The number of malicious installation packages found striking mobile devices more than tripled in 2016 resulting in almost 40 million attacks by malicious mobile malware, according to Kaspersky Labs.
Kaspersky's Mobile Malware Evolution 2016 report noted several trends that exploded last year, including the overall growth of mobile malware with 8.5 million malicious installation packages detected and the continued rapid development of mobile banking trojans with 128,886 being spotted. In addition, there were 261,214 non-banking mobile trojans found.
“As a comparison, from 2004 to 2013 we detected over 10,000,000 malicious installation packages; in 2014 the figure was nearly 2.5 million,” said Kaspersky Labs researcher Roman Unuchek, noting the number of attacks increased dramatically staring in late June – a trend that lasted through the end of the year.
One reason behind the large number of attacks is the fact that most smart phones and other mobile devices either receive no or late operating system updates leaving the device vulnerable to attack, particularly to the number one threat of 2016, advertising trojans that exploit super-user rights.
“Root privileges provide these Trojans with almost unlimited possibilities, allowing them to secretly install other advertising applications, as well as display ads on the infected device, often making it impossible to use the smartphone.

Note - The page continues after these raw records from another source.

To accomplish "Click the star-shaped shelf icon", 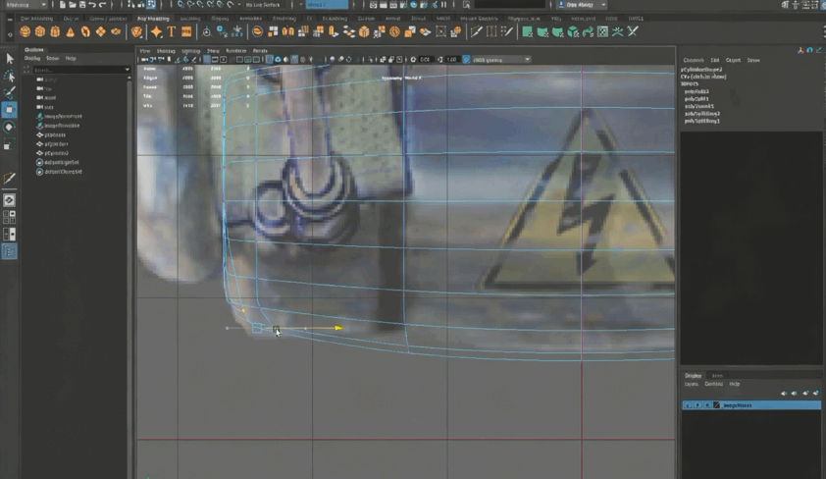I will click(156, 32).
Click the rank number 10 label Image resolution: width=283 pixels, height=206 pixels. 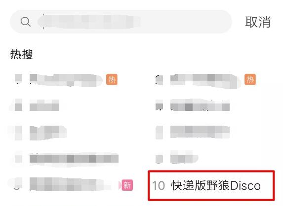159,186
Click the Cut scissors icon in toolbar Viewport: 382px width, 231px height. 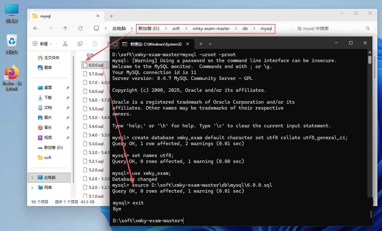click(65, 44)
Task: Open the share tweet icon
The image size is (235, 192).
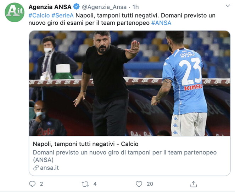Action: [x=194, y=184]
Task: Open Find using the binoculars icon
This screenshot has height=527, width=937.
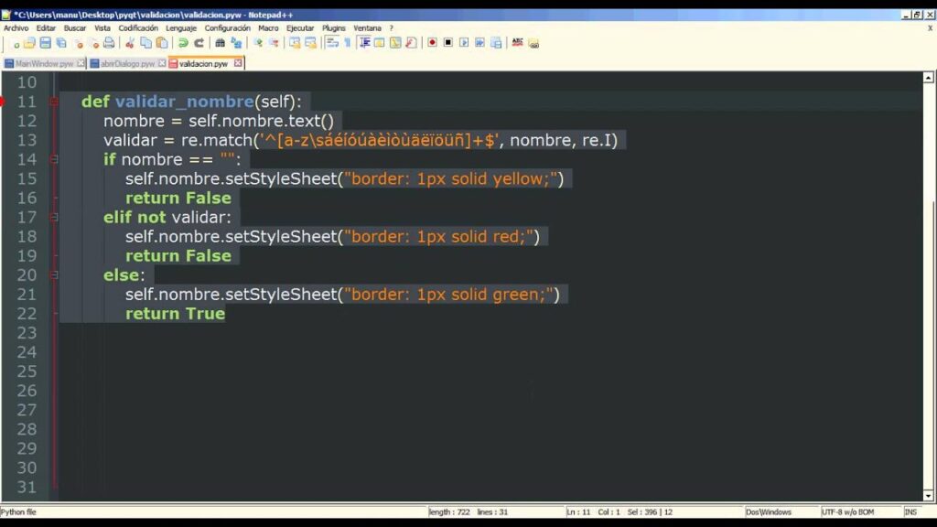Action: (220, 43)

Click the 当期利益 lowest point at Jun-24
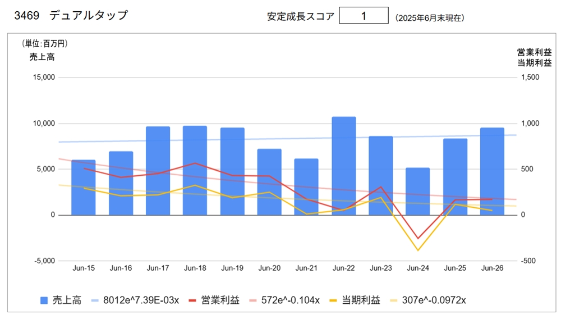tap(418, 250)
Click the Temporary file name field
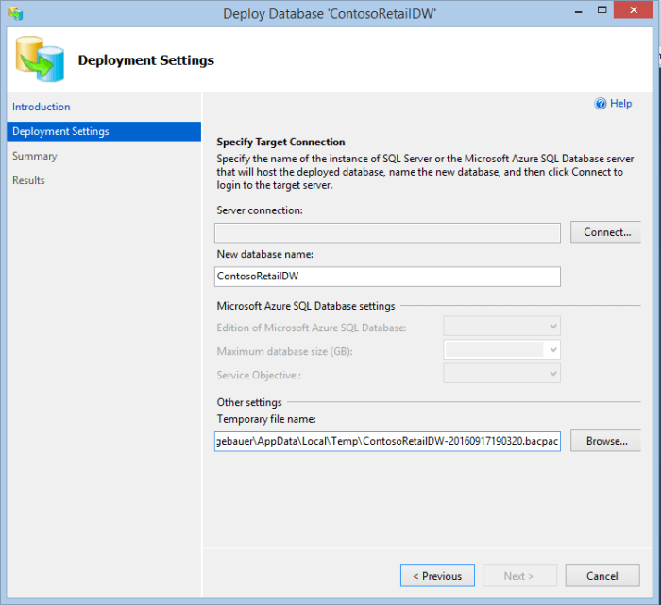 [x=388, y=441]
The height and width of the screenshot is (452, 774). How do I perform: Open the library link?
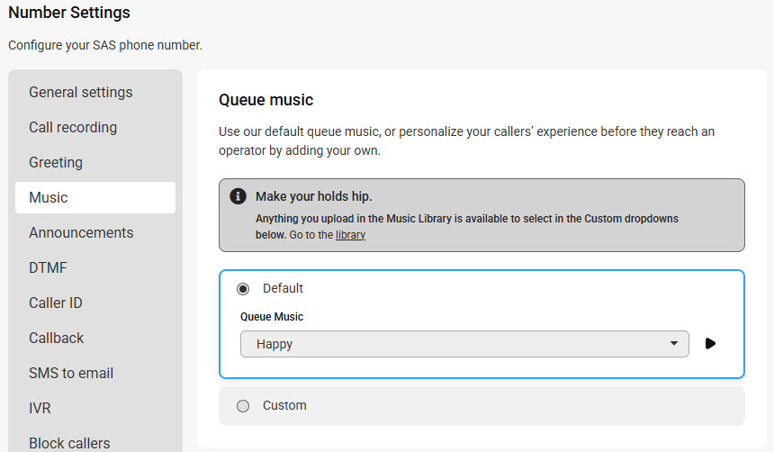point(350,235)
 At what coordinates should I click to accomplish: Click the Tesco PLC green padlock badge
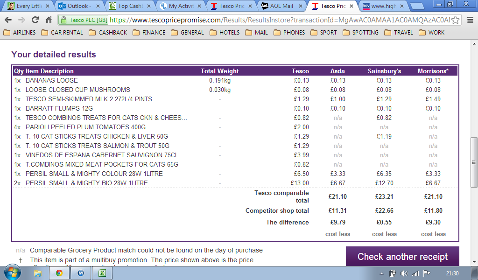(x=84, y=20)
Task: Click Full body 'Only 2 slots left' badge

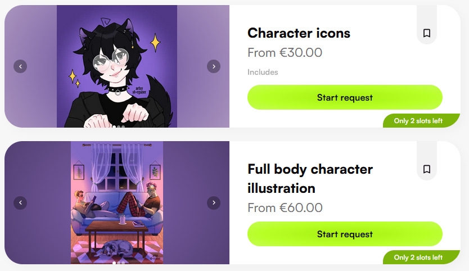Action: tap(418, 258)
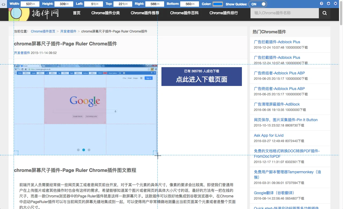Viewport: 343px width, 209px height.
Task: Click the dock position arrow icon in ruler toolbar
Action: click(329, 3)
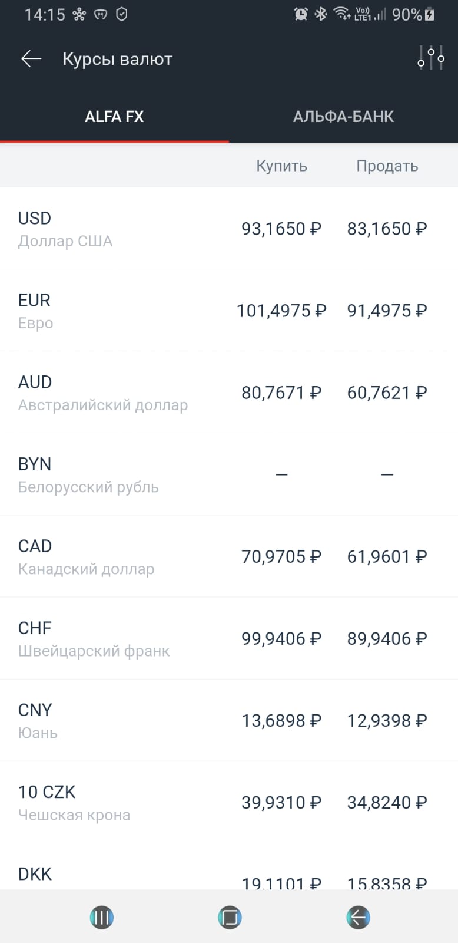Screen dimensions: 458x943
Task: Open the filter settings sliders icon
Action: coord(431,58)
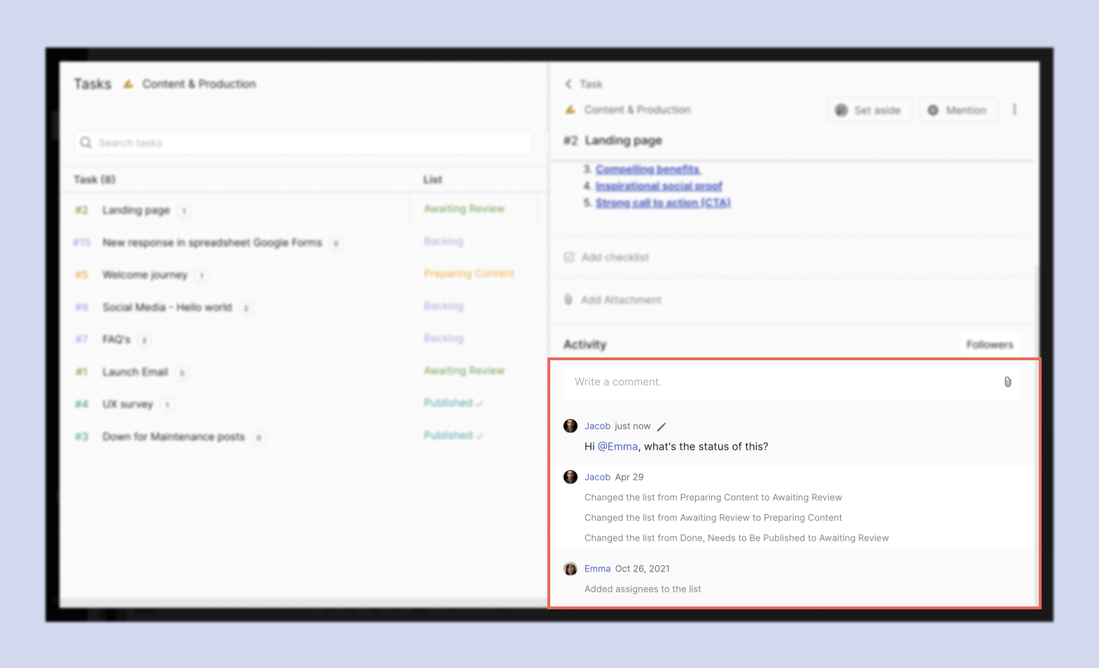The height and width of the screenshot is (668, 1099).
Task: Click the task panel vertical scrollbar
Action: coord(1037,294)
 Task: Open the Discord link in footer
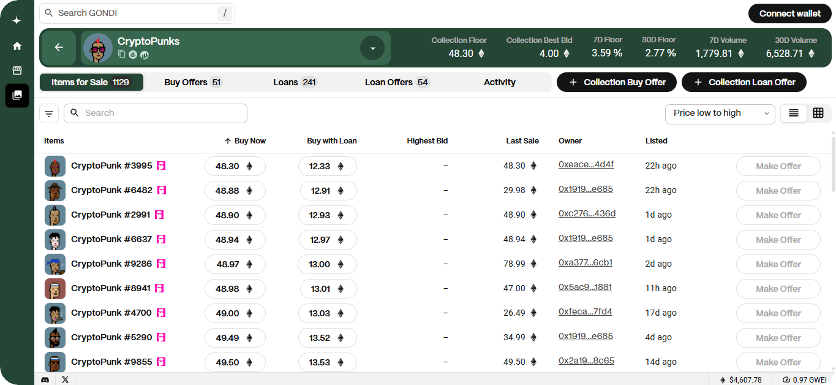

In addition to aggressive advertising and the installation of third-party software, these Trojans can even buy apps on Google Play,” Unuchek wrote.
Google Play also found itself at the center of the mobile malware problem. Cybercriminals favored, among many others, video and computer cleaner apps to spread Trojan.AndroidOS.Ztorg.ad and Trojan-Ransom.AndroidOS.Pletor.d. The former malware steals login credentials, while the latter is a type of ransomware. Some of the infected apps were downloaded many thousands of times.
Despite the huge number of attacks and amount of malware being spread, mobile malware was primarily a major problem in only certain countries. Bangladesh, Iran, Nepal and China had the highest ratio of attacks with at least 40 percent of all mobile device users in those countries being infected. Other top targeted nations included Indonesia, India and Russia.
However, when it came to mobile banking malware the most infected nation list looks much different. While Russia is the most impacted nation, Australia is second on the list followed by Ukraine, Uzbekistan and Tajikistan. South Koreans are also one of the top ten most attacked people.
Cybercriminals pushing mobile ransomware went after a much different demographic by following the money and hitting Germans, Americans, Canadians and the Swiss most often.